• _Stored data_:
^^^^^^^^
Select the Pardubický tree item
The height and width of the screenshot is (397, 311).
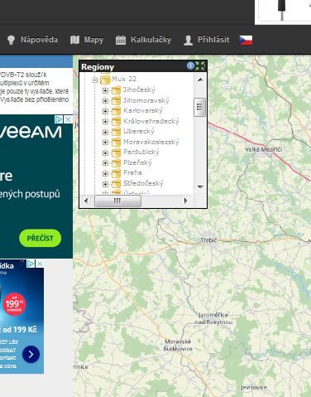(141, 152)
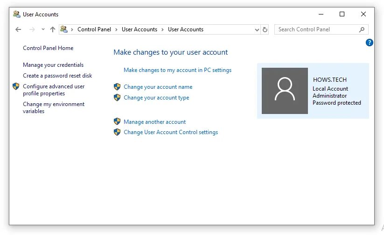Select first User Accounts breadcrumb item
384x235 pixels.
click(139, 29)
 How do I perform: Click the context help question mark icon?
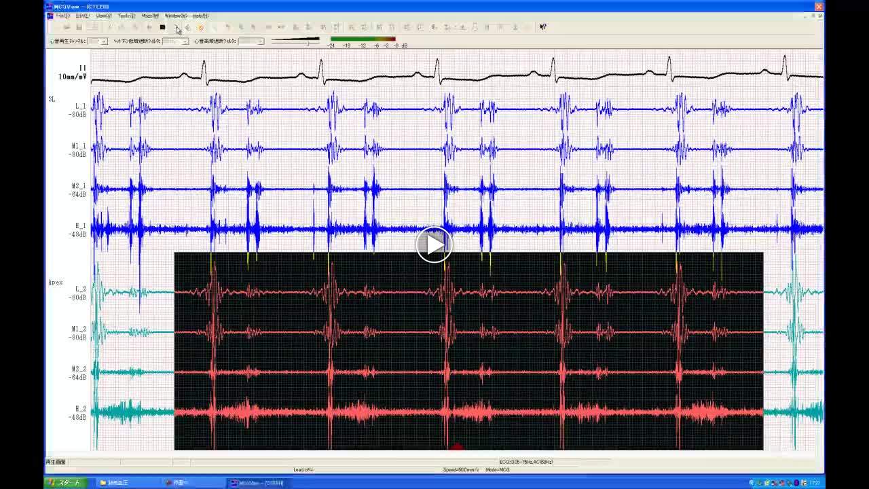click(x=542, y=27)
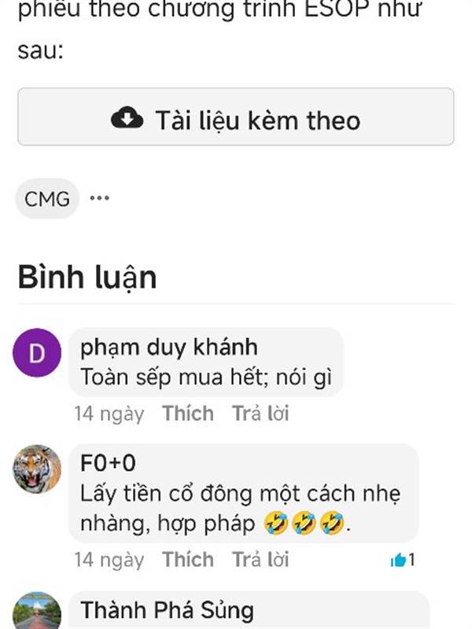Like phạm duy khánh's comment with Thích
The width and height of the screenshot is (472, 629).
pyautogui.click(x=188, y=414)
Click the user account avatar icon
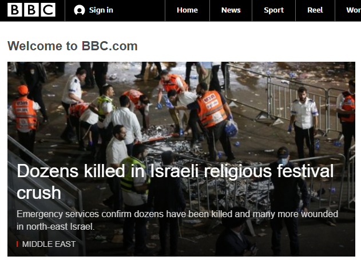This screenshot has width=361, height=260. [x=79, y=10]
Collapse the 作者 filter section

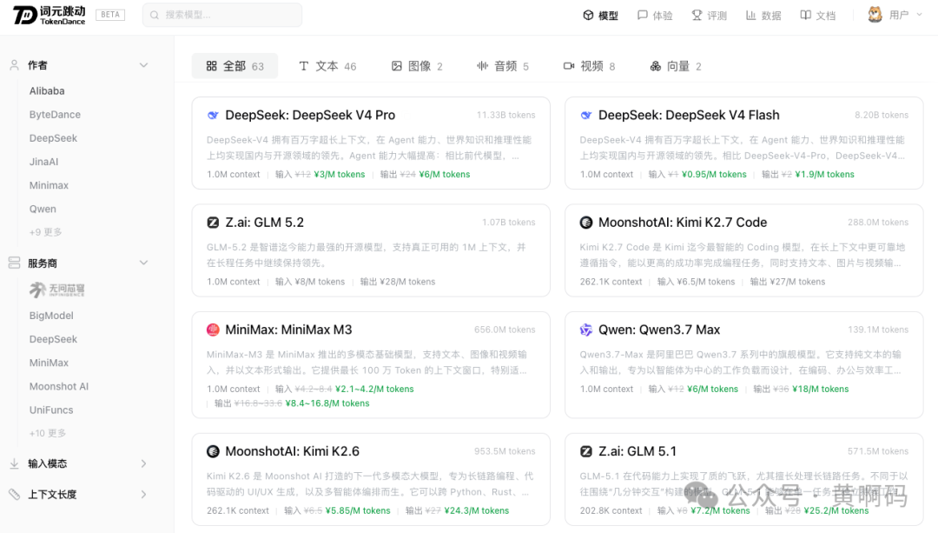coord(143,64)
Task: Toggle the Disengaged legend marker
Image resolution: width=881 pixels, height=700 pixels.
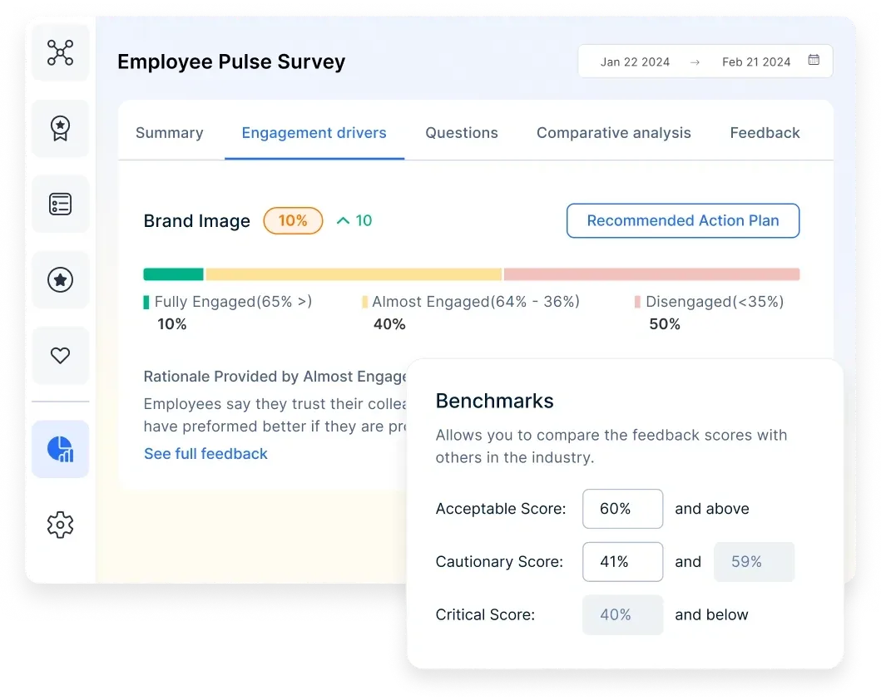Action: [638, 302]
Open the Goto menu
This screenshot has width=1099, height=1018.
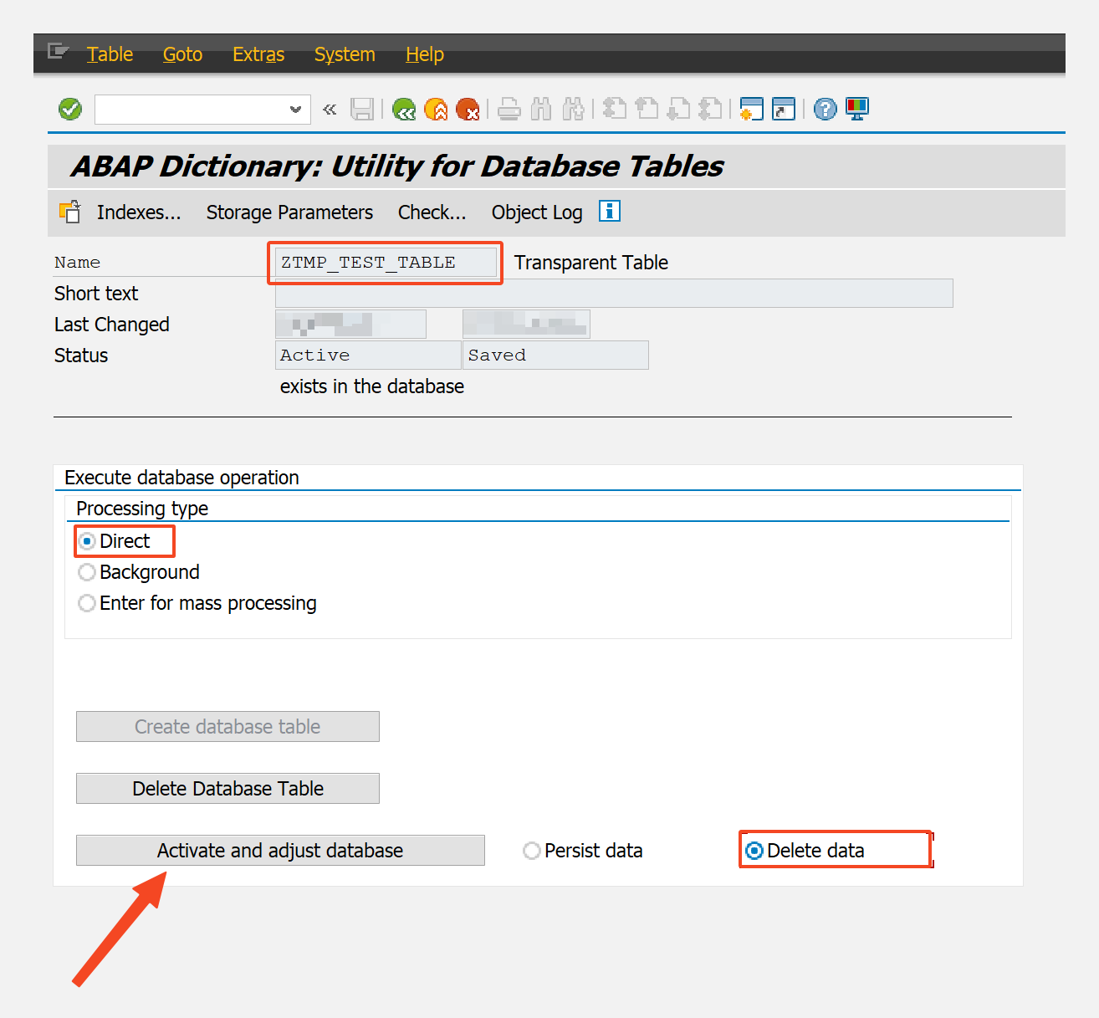pyautogui.click(x=181, y=54)

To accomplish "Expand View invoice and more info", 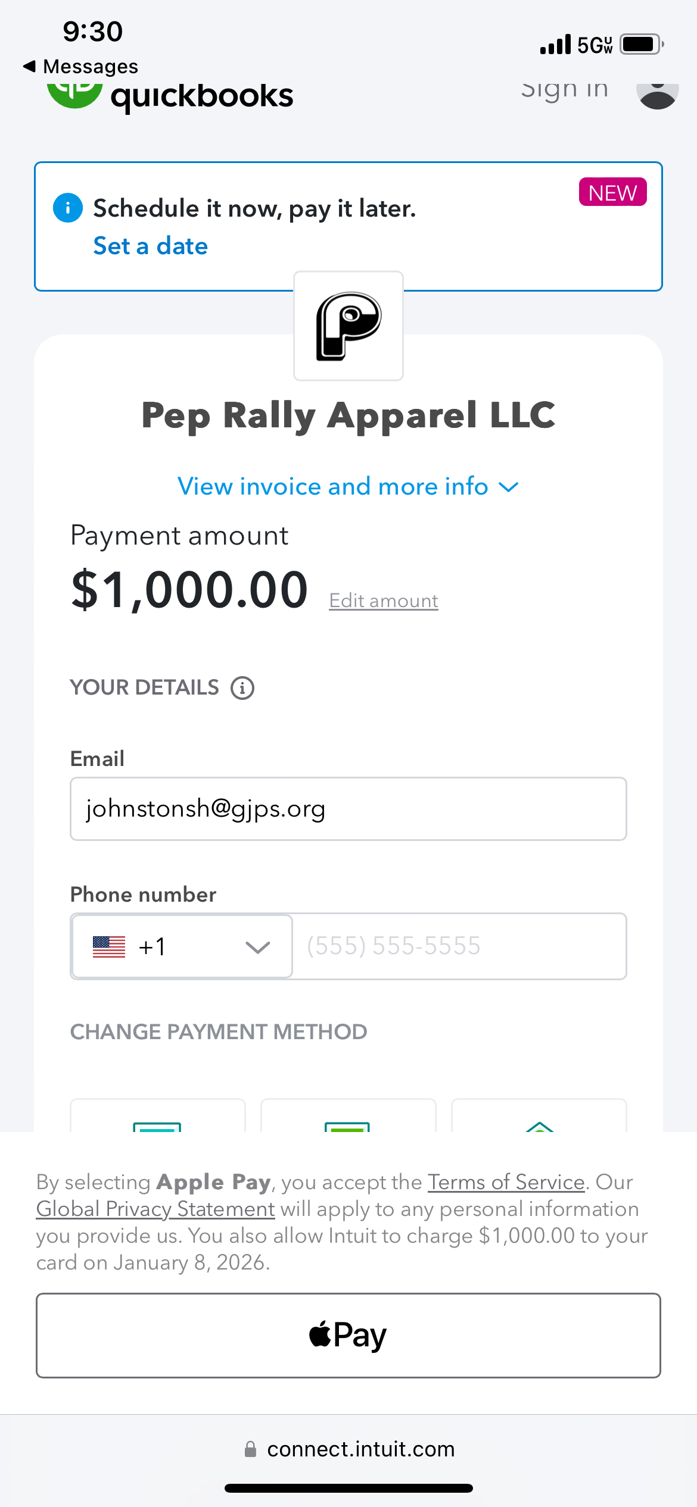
^^^^^^^^
I would like you to set down the lines above, from the one containing "Image resolution: width=881" to the final line, exactly as written and without pictures.

Image resolution: width=881 pixels, height=700 pixels.
Action: [638, 302]
Open the Goto menu
This screenshot has width=1099, height=1018.
pyautogui.click(x=181, y=54)

To accomplish "Expand View invoice and more info", 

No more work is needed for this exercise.